WRITTEN TASKS:
1. Answer these from the mortgage refinancing post below:
(a) What is the interest rate on the mortgage the writers currently have?
(b) What was the going rate at PenFed for a 15 year fixed rate mortgage?
(c) What lender fees does PenFed charge?
2. Resume the mortgage refinancing post below, starting right after its final sentence.

SOURCE EXCERPT:
────────

Refinancing Our Mortgage

After nearly pulling the trigger and refinancing our home last spring, we finally decided to go ahead and pull the trigger on a refi yesterday. We’re currently about 1.5 years into a 30 year fixed mortgage at 6.375% (yes, rates bumped up right around the time we moved in 2006). Besides getting a lower rate, we’ve been thinking about moving to a shorter term (15 years instead of 30 years).

The search

After poking around at and checking the rates at PenFed, I discovered that going rate for 30 year fixed rate mortgages (without paying any points) was around 5.875%, whereas the going rate for 15 year fixed rate mortgages was around 5.125%. On top of this, PenFed doesn’t charge any lender fees, and covers many third-party fees, as well.

────────

STORED DATA:
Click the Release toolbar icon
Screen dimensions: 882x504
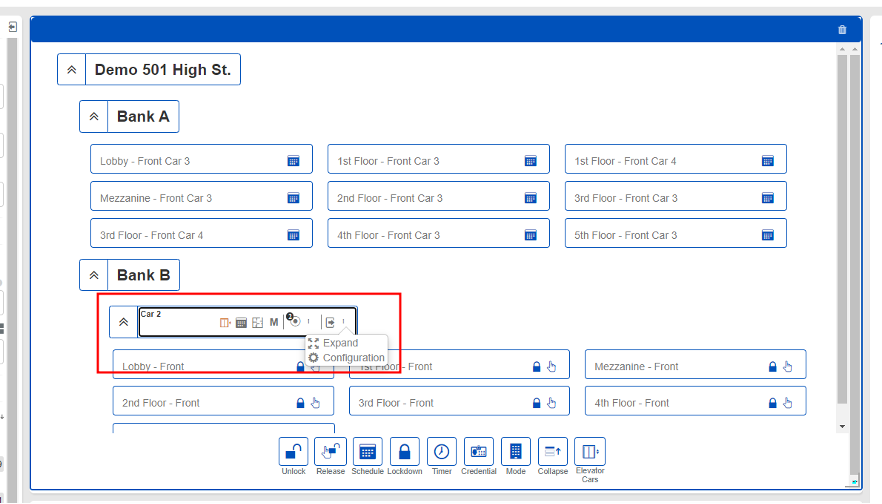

────────

ANSWERS TO THE TASKS:
1.
(a) 6.375%
(b) Around 5.125%
(c) None

2.
Yesterday, I checked with PenFed again and was pleased to see that rates had dropped by 0.125%. Thus, I shot an e-mail to our mortgage broker to see what he could do. He responded with 15 years fixed @ 5.00% — same as PenFed. When I replied that we could get the same rate from PenFed, and that they’d cover many of the fees, he responded with an offer of 4.875% and the same fee structure. After getting a Good Faith Estimate, we decided to go ahead and lock in at that rate.

The resulting deal

So in the end, we’re getting a 4.875% fixed rate, 15 year mortgage. We’re on the hook for title and recording fees as well as the settlement attorney, whereas the broker is covering all other fees. Yes, we’ll have to bring extra money to the table for the items that we escrow (taxes and insurance), but we’ll be getting a refund of our escrow account from our old mortgage lender.

We’re only refinancing the actual balance due, so the principal on the loan is somewhat lower than our previous mortgage (though not dramatically – remember, it’s only been a year and a half). When combined with the lower rate, our overall payment is only increasing by about $225/month, yet the term of our mortgage is getting cut in half.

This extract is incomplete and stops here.